§ **Text under study**:

***

Gerald Bordman, Theatre Scholar, Dies at 79

Obituaries   Gerald Bordman, Theatre Scholar, Dies at 79
 
Gerald Bordman, a theatre scholar who wrote the standard reference volume "The American Musical Theatre," died of cancer May 9, at Saunders House in Wynnewood, PA. He was 79.

Mr. Bordman wrote "The American Musical Theatre" in 1978, four years after selling his family's mothball business. The work, authored in the enthusiastic tone of a fan, covered 200 years of stage history, and included a season-by-season rundown of almost every Broadway musical, offering a mix of criticism, history and theatre lore. The book has never been out of print.

"Gerald Bordman altered the scope of American musical theatre history — and the weight of the American musical theatre history bookshelf — in 1978 with his 750-page 'American Musical Theatre: A Chronicle,'" Playbill.com columnist Steven Suskin wrote earlier this year, reviewing an updated version of the book. "Here was a book that attempted to tell us something about each and every musical produced over the course of more than 100 years. That's right; Bordman went back to the 1866-67 season — who knew there was an 1866-67 Broadway season? — and gave us at least some information about each and every musical he could find."

"It remained the only book of its kind, and an invaluable one," Suskin added.

***

§ **Extracted material**:
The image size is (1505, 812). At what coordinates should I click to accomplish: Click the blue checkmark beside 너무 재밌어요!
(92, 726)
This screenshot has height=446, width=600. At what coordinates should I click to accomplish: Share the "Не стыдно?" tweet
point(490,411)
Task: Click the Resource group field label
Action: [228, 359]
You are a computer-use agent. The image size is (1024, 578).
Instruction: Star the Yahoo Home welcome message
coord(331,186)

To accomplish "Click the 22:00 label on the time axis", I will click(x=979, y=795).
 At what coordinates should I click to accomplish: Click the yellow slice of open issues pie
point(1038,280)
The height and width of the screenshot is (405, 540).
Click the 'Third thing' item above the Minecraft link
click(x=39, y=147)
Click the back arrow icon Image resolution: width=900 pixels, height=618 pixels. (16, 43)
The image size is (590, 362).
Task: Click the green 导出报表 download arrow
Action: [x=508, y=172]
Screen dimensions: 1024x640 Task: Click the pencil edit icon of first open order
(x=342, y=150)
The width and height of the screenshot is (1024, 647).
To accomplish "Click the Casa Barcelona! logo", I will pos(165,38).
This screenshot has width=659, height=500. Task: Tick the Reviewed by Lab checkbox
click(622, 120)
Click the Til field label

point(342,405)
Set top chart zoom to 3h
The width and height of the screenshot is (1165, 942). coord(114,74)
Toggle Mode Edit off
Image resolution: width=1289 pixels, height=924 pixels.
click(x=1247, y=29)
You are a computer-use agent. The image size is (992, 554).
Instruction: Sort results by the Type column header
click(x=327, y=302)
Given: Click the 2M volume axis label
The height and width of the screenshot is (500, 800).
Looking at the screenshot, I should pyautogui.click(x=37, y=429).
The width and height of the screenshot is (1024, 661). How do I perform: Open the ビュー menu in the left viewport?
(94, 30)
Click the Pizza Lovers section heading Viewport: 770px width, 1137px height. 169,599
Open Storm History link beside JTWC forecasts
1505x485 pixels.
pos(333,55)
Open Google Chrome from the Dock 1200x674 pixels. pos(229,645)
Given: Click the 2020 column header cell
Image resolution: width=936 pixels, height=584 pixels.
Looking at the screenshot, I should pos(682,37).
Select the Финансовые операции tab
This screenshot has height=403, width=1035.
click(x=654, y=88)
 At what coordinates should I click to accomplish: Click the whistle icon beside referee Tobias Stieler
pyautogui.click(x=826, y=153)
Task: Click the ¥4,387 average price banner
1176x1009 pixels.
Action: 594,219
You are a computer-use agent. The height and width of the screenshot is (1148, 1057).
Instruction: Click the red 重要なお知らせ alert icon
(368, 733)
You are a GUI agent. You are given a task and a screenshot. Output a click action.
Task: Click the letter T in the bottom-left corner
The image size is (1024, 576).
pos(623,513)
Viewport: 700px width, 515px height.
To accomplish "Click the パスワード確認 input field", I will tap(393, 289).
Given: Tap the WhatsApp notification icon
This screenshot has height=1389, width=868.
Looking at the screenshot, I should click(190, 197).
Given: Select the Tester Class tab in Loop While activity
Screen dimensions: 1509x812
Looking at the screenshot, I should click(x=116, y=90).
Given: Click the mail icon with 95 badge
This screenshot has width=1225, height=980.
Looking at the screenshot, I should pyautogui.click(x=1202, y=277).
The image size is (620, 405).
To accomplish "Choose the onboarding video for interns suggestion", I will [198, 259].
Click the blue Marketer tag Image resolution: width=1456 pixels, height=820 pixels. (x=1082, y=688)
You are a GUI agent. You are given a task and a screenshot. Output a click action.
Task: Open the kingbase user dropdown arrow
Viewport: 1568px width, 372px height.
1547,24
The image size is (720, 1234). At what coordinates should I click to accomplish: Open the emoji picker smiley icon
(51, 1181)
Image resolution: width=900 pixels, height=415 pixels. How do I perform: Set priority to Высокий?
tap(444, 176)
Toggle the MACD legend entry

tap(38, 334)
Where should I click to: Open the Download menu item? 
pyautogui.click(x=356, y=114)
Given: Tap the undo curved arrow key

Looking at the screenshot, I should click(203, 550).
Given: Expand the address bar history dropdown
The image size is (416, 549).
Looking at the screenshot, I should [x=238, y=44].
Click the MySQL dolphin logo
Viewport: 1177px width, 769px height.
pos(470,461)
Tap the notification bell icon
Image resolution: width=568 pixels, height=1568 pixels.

***

§ **Problem set**:
1 > In the Gerald Bordman obituary, why does Steven Suskin say Bordman's book altered the scope of American musical theatre history? Answer in one to three sentences.
2 > According to the Gerald Bordman obituary, where did Bordman die?
3 > Continue the Gerald Bordman obituary from the end of its last sentence.

§ **Responses by task**:
1 > The book tried to tell something about every musical produced over more than 100 years. Bordman went back as far as the 1866-67 Broadway season and gave at least some information about each musical he could find.

2 > At Saunders House in Wynnewood, PA.

3 >
Mr. Bordman's other books included the encyclopedic "The Oxford Companion to the American Theater," "American Musical Comedy," "American Musical Revue," and biographies of Jerome Kern and Vincent Youmans.

Mr. Bordman's affections decidedly rested with the frivolous, joyful musicals of the early decades of the 20th century, and he professed himself not a tremendous fan of the modern, serious musical. "I was a tired businessman myself for 20 years," he said in a 1978 interview with the Philadelphia Inquirer. "I want to see pretty girls dancing and listen to someone singing a Jerome Kern song." "I've stopped going to the theater. I don't like profanity, which is used gratuitously in the theater now, or the working-class slum settings and radical sentiments. Where are the zany, delightful musicals, the airy farces, the lovely operettas?" He also disliked amplified productions.

When, in 1989, Mr. Bordman decided to back a musical, it was a New York production of Sitting Pretty, a 1924 musical Kern wrote with Guy Bolton and P.G. Wodehouse. He grew up in Wynnefield and graduated from Central High School. He earned a bachelor's degree from Lafayette College. Later, he earned a master's and doctorate in medieval literature from the University of Pennsylvania.

Following his schooling he went to work for his father, Morris, at Excell Chemical Products Co. and Marbex Co., manufactured mothballs, air fresheners and household deodorants.

Mr. Bordman had no immediate survivors.

A graveside service will be at 11 AM May 13, at Montefiore Cemetery, 600 Church Rd., Jenkintown.